* **Instructions to follow**: Output, word for word, the line that contains "Image resolution: width=1202" and all lines after it in the records below, omitting pictures.

*** Data records ***

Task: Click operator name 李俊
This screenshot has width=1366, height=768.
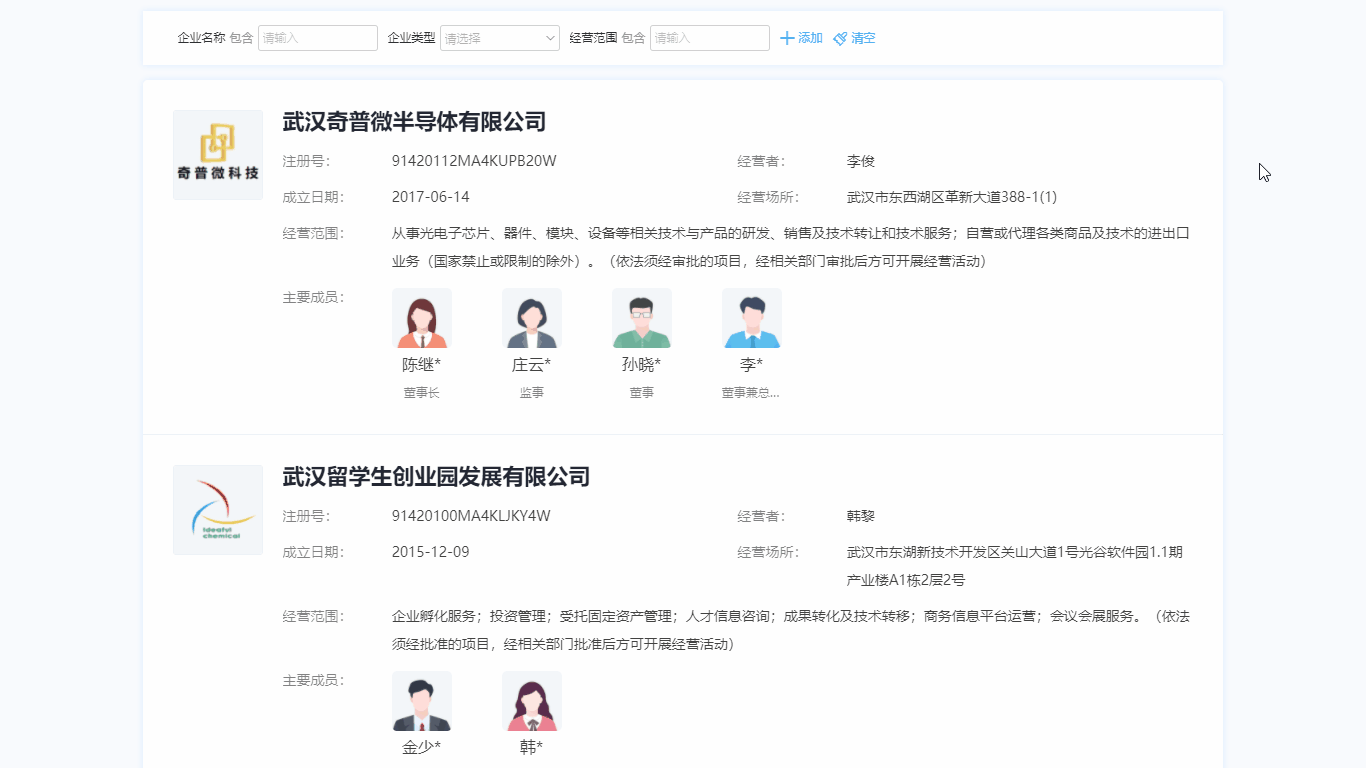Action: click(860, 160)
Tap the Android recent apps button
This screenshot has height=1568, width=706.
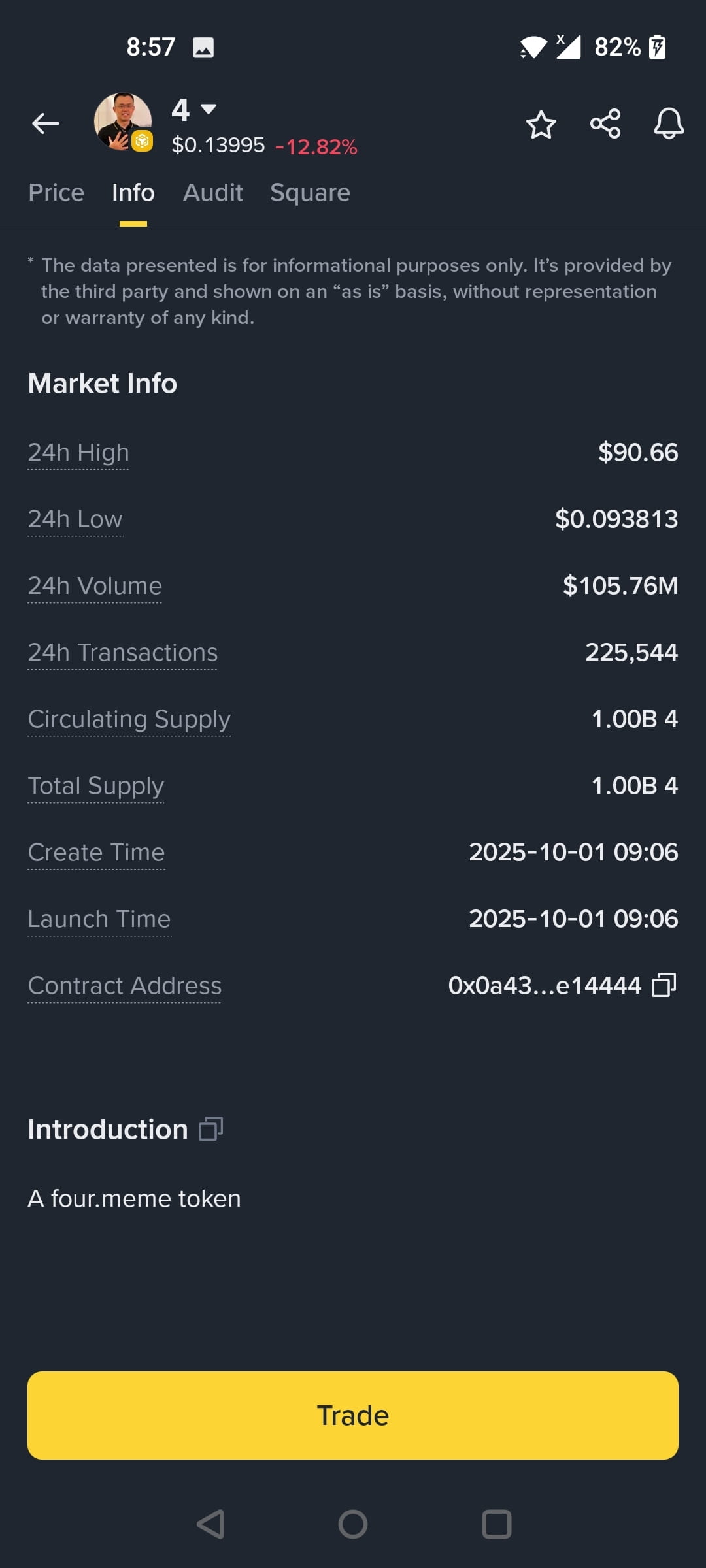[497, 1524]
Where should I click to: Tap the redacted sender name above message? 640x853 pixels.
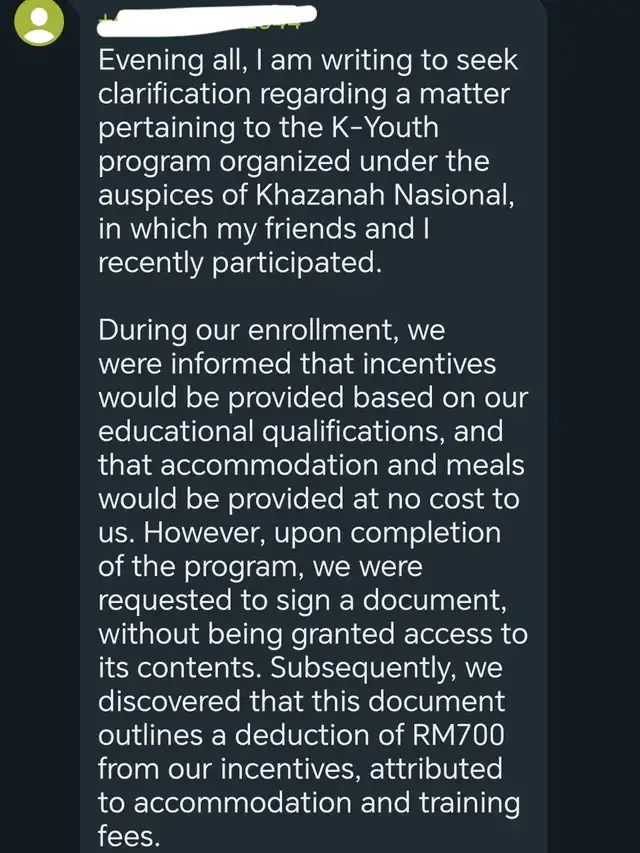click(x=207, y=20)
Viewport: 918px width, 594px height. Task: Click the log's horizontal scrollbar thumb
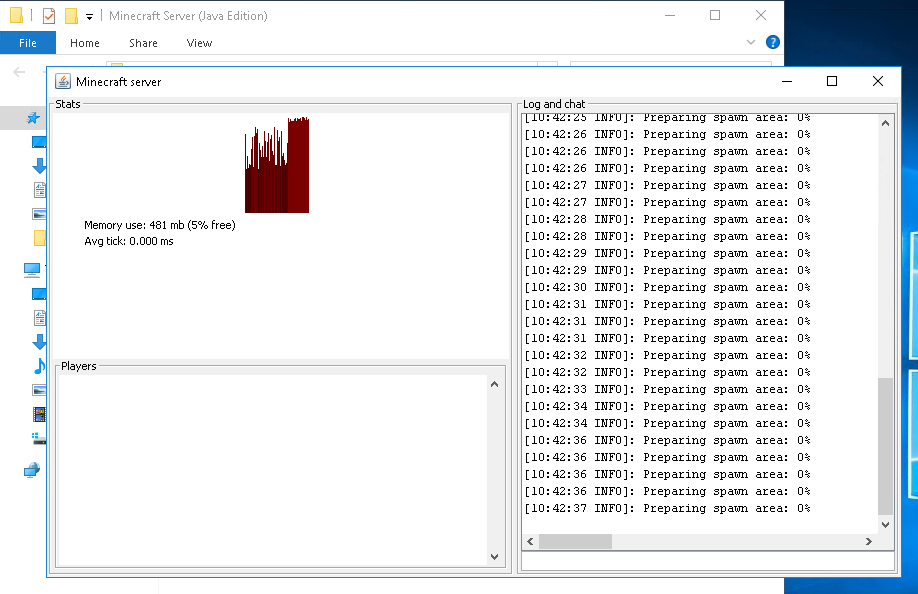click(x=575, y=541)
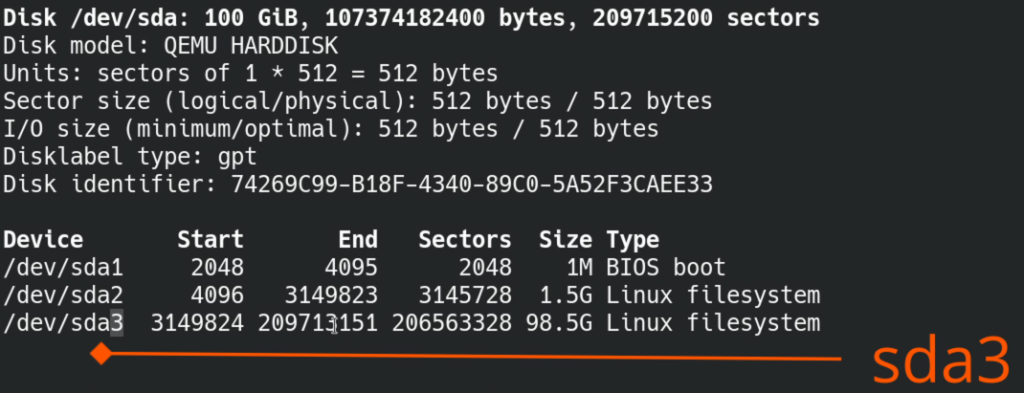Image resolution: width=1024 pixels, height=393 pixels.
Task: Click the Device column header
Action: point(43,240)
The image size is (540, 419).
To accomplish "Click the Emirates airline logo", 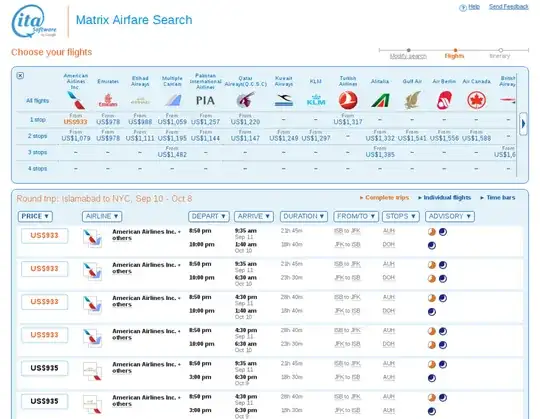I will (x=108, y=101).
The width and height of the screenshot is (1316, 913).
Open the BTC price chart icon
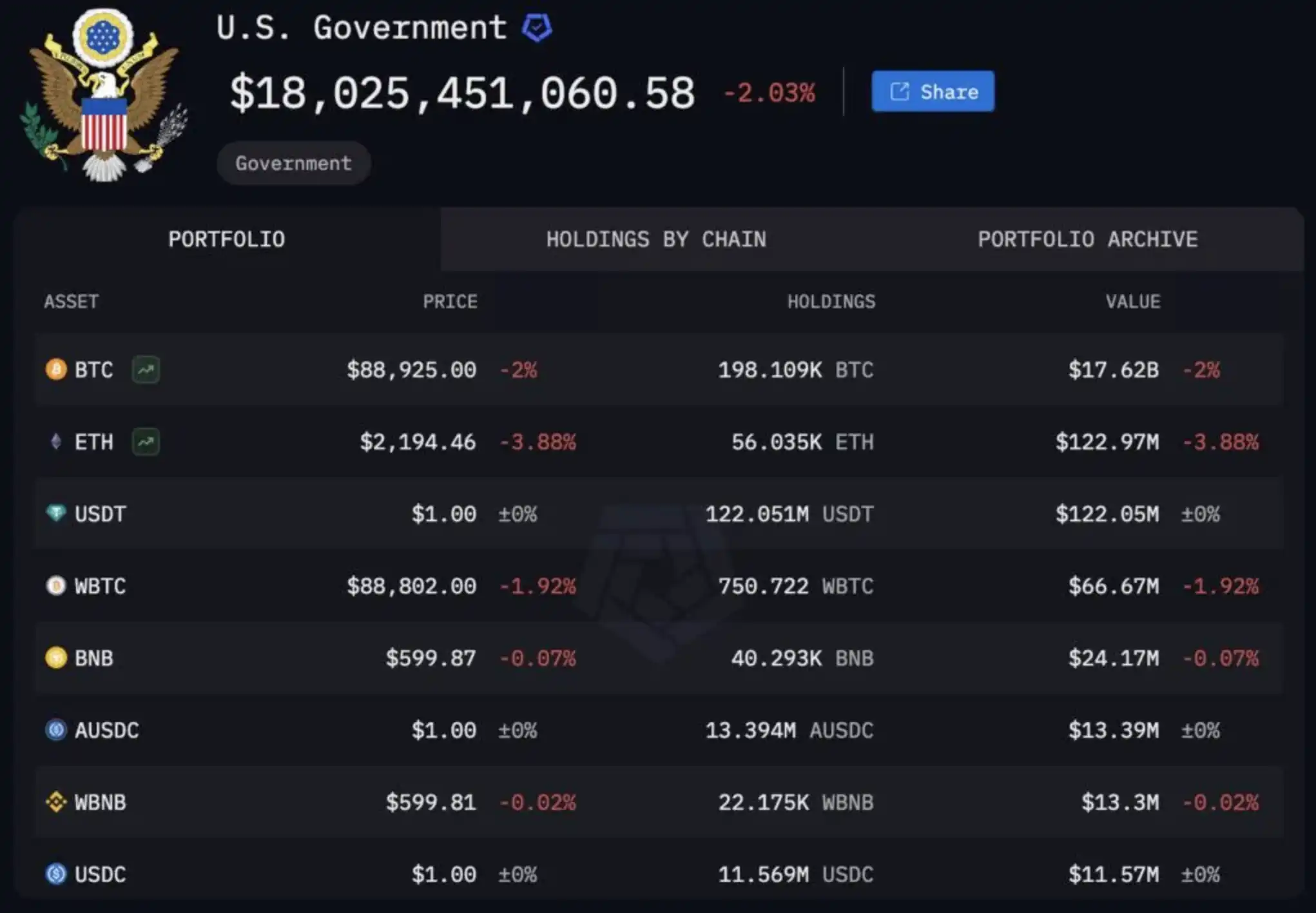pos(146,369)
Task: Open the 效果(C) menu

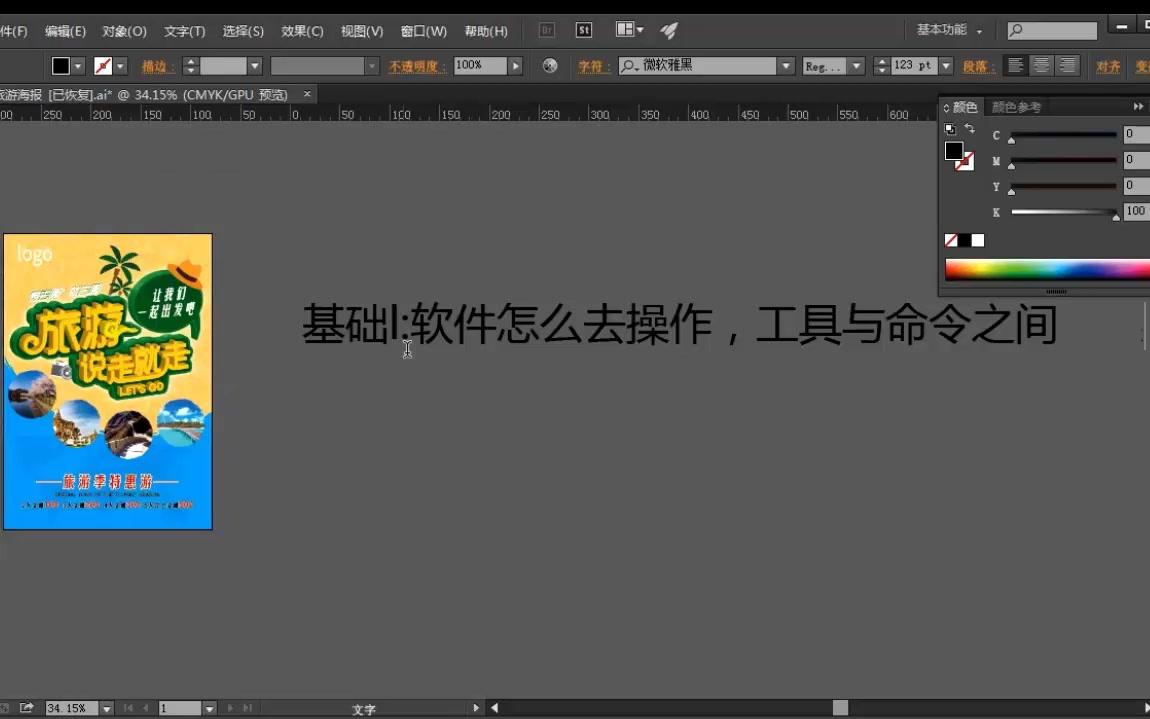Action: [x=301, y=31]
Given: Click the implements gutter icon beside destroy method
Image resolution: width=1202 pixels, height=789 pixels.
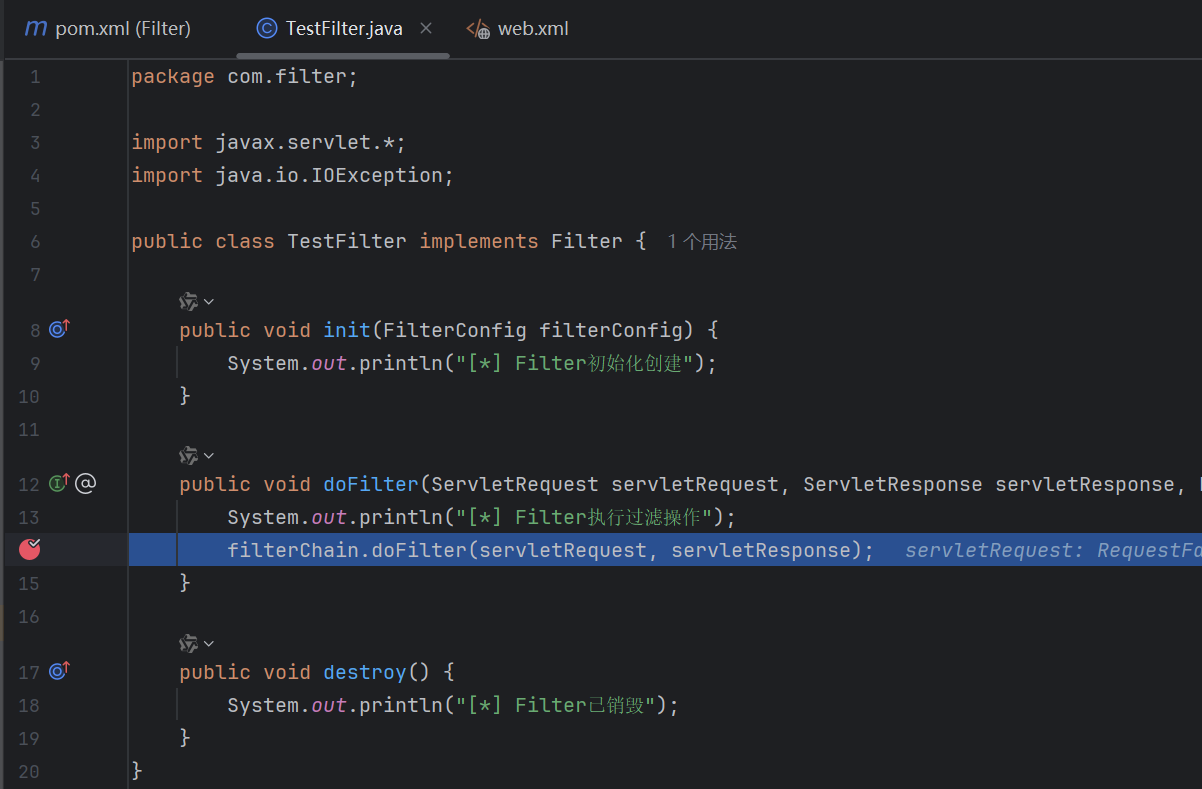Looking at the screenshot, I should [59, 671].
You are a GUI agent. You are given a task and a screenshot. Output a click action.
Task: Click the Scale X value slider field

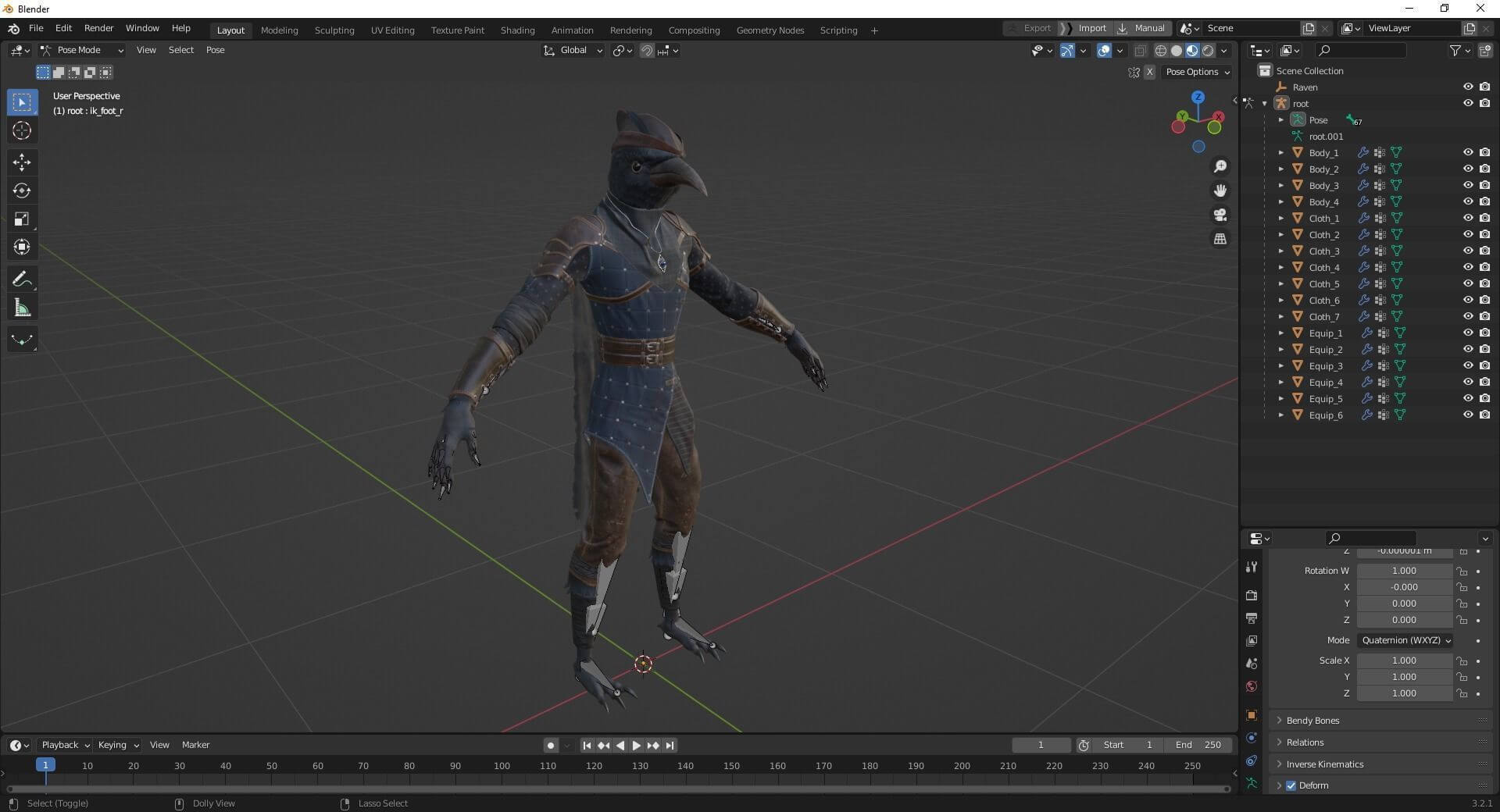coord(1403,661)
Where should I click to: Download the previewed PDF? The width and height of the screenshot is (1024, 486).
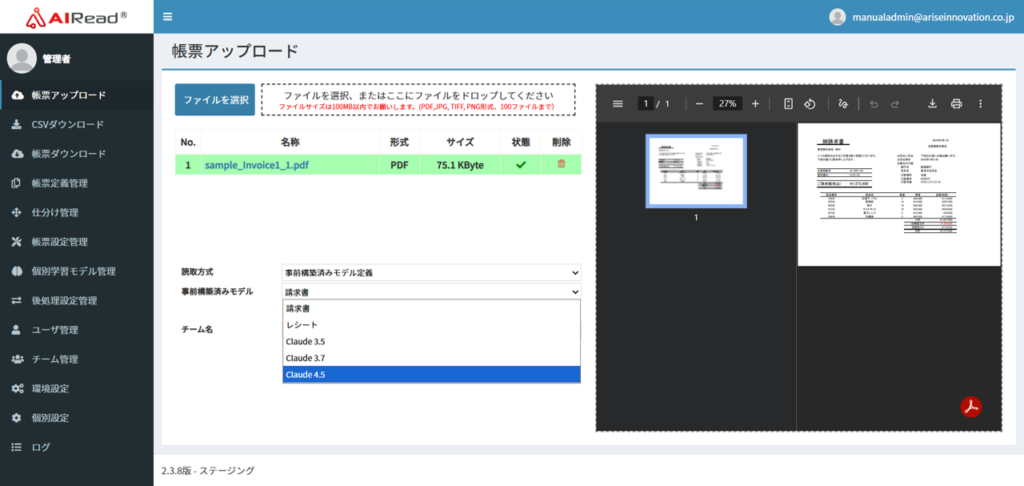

*** End of Data records ***

* **Answer to the problem**:
Image resolution: width=1202 pixels, height=789 pixels.
Looking at the screenshot, I should [59, 671].
You are a GUI agent. You are given a task and a screenshot. Output a click action.
Task: Click the Scale X value slider field

coord(1403,661)
Where should I click to: Download the previewed PDF? The width and height of the screenshot is (1024, 486).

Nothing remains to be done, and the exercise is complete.